Micron Technology Inc. (NASDAQ: MU) has an Outperform rating and a price target of $130 from Credit Suisse. The analysts believe that the stock is “near trough levels,” and they see improvements in market fundamentals: pricing should begin to recover, more resilient margins in the memory chip space, and that Micron’s “strategic value continues to be under-appreciated.” Pricing pressure in the DRAM and NAND markets and execution risk in NAND manufacturing are among the risks to the price target. The rating is at risk from oversupply in the NAND market, execution risk in the DRAM market and more competition from new Chinese entrants into the market.

The stock’s 52-week range is $65.67 to $98.45, and the shares traded at $74.32, down 6.5% on the day. At that price, the upside potential based on the Credit Suisse price target is 75%.
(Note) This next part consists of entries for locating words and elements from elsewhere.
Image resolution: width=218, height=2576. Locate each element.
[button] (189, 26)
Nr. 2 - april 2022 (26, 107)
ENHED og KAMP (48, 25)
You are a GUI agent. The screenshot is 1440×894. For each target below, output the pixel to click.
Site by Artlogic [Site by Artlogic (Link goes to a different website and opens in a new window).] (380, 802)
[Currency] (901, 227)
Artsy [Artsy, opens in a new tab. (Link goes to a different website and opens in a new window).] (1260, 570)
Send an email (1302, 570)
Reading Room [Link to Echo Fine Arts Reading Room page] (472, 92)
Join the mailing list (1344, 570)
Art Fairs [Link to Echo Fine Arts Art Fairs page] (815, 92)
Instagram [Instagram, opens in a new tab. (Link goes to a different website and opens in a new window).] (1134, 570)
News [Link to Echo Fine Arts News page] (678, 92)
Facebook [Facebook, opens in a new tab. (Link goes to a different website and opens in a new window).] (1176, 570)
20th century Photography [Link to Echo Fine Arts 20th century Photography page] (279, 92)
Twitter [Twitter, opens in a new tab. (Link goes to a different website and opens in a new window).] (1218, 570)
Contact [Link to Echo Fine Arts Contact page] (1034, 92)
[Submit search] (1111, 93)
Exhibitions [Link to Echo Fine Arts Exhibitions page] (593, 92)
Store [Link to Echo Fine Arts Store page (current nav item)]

Taiwan Semiconductor Manufacturing Co. Ltd. (NYSE: TSM) has a price target of NT$800 (US$141.25) and an Outperform rating. On the upside, Credit Suisse notes, “We see its business outlook improving, and technology leadership should keep its market share and profitability intact.” On the downside, the risks include “fierce competition or demand reversion.” Note that TSMC trades American depositary receipts (ADRs) in the United States. Each ADR represents five shares of the company’s common stock.

The stock closed at NT$568 on Thursday in Taiwan, up less than 1% for the day. The 52-week range is NT$518 to NT$688, implying a potential upside of nearly 41%. In New York, the stock traded at $103.24, down 1.6%, in a 52-week range of $98.62 to $145.00.